:: Document passage ::
Re: Identifying Source of False Positives

Posted by Rich Shepard <rs...@appl-ecosys.com>.
On Mon, 1 Jun 2009, Theo Van Dinter wrote:

> My guess is you did something like "spamassassin -D filename", where
> filename gets treated as the argument to -D, so then it was waiting for input.

Theo,

   Yes, this is what I did.

> If this is the case, try "spamassassin -D < filename > /dev/null". :)

   Interesting:

[785] dbg: rules: running uri tests; score so far=1.2
[785] dbg: rules: compiled uri tests
[785] dbg: rules: ran uri rule NORMAL_HTTP_TO_IP ======> got hit:
"http://211.129.107.12"

:: What to work on ::
a. Please list every debug line in the spamassassin mailing-list post that begins with "[785] dbg:".
b. Rewrite the stretch of the spamassassin post from "Posted by Rich" through "what I did.", switching "filename" to "file".
c. Pick up the spamassassin mailing-list post at its final line and continue it.

Part of a data file
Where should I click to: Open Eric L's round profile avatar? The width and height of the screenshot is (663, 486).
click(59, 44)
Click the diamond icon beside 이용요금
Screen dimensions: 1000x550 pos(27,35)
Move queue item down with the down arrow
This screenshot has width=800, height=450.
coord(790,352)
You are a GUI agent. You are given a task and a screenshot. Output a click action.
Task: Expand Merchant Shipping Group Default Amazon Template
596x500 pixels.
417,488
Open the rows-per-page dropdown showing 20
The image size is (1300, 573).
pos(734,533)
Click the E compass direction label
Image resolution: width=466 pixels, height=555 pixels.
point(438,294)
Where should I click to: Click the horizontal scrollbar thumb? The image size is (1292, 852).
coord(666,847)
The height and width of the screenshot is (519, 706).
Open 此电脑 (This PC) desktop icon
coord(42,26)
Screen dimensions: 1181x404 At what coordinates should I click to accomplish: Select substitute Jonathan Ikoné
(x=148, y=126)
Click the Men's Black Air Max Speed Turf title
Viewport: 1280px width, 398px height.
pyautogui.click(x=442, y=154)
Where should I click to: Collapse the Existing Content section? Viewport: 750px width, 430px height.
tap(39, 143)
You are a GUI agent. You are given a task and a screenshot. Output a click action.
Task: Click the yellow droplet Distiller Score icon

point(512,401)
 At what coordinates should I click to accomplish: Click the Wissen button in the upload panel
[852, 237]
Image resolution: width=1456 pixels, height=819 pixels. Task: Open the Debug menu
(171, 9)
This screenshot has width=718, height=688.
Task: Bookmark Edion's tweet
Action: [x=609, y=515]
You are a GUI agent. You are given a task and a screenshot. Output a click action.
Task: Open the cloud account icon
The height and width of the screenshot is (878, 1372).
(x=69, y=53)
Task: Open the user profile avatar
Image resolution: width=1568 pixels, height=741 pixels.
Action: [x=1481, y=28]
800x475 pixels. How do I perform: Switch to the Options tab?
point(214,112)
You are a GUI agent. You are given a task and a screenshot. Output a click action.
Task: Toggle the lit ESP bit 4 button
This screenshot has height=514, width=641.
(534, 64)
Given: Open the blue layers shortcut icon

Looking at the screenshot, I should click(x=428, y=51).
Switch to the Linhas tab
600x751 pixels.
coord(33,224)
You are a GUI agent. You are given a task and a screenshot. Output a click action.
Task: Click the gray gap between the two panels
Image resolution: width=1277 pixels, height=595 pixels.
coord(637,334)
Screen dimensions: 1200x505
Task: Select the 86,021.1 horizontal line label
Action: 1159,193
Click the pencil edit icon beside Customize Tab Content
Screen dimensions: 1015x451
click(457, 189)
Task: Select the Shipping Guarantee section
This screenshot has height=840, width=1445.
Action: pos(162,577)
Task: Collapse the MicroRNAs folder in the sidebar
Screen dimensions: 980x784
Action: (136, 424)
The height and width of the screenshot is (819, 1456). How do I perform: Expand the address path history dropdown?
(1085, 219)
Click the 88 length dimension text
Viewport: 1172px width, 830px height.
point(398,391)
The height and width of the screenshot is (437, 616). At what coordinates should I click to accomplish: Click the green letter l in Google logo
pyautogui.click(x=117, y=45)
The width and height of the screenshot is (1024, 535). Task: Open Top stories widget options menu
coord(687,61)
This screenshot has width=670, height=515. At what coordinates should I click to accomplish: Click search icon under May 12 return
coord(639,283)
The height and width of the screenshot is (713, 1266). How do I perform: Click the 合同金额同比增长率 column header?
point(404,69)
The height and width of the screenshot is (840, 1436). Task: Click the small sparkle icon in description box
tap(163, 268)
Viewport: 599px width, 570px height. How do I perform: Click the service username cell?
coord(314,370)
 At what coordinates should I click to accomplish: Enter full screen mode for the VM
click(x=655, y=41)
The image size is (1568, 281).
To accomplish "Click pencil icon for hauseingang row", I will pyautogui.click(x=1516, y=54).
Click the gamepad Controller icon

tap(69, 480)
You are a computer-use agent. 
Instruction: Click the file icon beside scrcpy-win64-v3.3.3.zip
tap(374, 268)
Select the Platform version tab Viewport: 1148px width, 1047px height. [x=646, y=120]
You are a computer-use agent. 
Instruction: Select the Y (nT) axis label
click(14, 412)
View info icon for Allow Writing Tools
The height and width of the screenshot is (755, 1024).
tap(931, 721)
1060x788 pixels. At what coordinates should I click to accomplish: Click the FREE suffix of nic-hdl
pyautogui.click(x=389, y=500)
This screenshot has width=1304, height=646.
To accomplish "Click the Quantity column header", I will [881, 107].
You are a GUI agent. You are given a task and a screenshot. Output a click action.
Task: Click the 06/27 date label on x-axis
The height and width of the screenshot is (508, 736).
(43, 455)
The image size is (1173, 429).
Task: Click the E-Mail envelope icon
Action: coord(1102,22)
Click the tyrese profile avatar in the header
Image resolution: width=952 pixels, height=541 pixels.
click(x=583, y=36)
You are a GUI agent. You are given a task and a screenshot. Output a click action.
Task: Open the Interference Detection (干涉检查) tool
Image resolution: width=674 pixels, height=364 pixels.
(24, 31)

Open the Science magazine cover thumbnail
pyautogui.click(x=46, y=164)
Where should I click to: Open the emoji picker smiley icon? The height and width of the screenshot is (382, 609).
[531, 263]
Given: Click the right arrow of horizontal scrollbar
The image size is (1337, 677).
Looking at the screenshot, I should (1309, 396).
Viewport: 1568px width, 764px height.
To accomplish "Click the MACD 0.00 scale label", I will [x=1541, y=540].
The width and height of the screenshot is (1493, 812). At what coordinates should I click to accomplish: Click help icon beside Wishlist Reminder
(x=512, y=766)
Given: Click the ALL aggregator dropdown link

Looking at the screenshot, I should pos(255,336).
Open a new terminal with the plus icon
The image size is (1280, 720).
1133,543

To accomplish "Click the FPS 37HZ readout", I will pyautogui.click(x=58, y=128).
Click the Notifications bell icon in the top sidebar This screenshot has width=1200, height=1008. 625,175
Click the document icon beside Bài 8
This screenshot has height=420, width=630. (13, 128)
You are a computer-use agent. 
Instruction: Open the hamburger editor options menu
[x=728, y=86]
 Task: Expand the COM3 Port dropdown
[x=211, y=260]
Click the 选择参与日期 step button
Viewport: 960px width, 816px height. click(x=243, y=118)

:: Outputs by task ::
a.
[785] dbg: rules: running uri tests; score so far=1.2
[785] dbg: rules: compiled uri tests
[785] dbg: rules: ran uri rule NORMAL_HTTP_TO_IP ======> got hit: "http://211.129.107.12"

b.
Posted by Rich Shepard <rs...@appl-ecosys.com>.
On Mon, 1 Jun 2009, Theo Van Dinter wrote:

> My guess is you did something like "spamassassin -D file", where
> file gets treated as the argument to -D, so then it was waiting for input.

Theo,

   Yes, this is what I did.

c.
[785] dbg: rules: ran uri rule URI_HEX ======> got hit:
"http://kemp-5d866973"
[785] dbg: rules: ran uri rule NUMERIC_HTTP_ADDR ======> got hit:
"http://1898218"
[785] dbg: rules: ran uri rule URI_NOVOWEL ======> got hit: "http://jcwpjkp"
[785] dbg: rules: ran uri rule __DOS_HAS_ANY_URI ======> got hit: "h"
[785] dbg: eval: stock info total: 0
[785] warn: rules: failed to run CG_FUJI_JPG test, skipping:
[785] warn:  (Can't locate object method "image_name_regex" via package
"Mail::SpamAssassin::PerMsgStatus" at (eval 719) line 1315.
[785] warn: )
[785] warn: rules: failed to run CG_DOUBLEDOT_GIF test, skipping:
[785] warn:  (Can't locate object method "image_name_regex" via package
"Mail::SpamAssassin::PerMsgStatus" at (eval 719) line 1580.
[785] warn: )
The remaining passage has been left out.